====== DATA PROVIDED
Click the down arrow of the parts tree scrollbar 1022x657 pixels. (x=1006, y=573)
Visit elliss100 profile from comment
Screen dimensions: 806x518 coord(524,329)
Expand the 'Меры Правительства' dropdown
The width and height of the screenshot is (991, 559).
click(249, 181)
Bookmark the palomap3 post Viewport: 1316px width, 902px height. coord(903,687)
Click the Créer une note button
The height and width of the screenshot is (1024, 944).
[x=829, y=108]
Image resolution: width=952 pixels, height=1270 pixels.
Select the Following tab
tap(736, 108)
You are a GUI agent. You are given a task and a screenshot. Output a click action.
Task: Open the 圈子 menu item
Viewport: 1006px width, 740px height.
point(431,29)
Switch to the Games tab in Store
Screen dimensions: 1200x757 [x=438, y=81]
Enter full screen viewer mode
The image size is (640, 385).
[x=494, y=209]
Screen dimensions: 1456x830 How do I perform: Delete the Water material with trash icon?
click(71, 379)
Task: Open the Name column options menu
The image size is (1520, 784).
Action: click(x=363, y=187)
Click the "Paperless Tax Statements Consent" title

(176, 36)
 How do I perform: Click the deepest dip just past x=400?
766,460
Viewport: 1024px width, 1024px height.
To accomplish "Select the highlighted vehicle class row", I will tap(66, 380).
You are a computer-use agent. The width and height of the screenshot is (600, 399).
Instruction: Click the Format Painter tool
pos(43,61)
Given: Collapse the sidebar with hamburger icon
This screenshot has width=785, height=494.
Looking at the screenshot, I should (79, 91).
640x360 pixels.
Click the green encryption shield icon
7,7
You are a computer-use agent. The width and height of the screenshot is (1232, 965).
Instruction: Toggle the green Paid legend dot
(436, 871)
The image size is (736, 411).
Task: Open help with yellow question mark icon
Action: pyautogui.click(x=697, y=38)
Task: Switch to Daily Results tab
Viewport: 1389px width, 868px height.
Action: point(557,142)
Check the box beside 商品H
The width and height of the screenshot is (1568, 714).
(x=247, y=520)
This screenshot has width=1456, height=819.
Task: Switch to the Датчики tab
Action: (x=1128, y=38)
============
REQUIRED TASK ▸
Update the records in the stretch from the line containing "Visit elliss100 profile from comment" through the line containing "tap(736, 108)" by changing "Following" to "For You", leaving every other part unchanged.

FINISHED TASK ▸
Visit elliss100 profile from comment
Screen dimensions: 806x518 coord(524,329)
Expand the 'Меры Правительства' dropdown
The width and height of the screenshot is (991, 559).
click(249, 181)
Bookmark the palomap3 post Viewport: 1316px width, 902px height. coord(903,687)
Click the Créer une note button
The height and width of the screenshot is (1024, 944).
[x=829, y=108]
Image resolution: width=952 pixels, height=1270 pixels.
Select the For You tab
tap(736, 108)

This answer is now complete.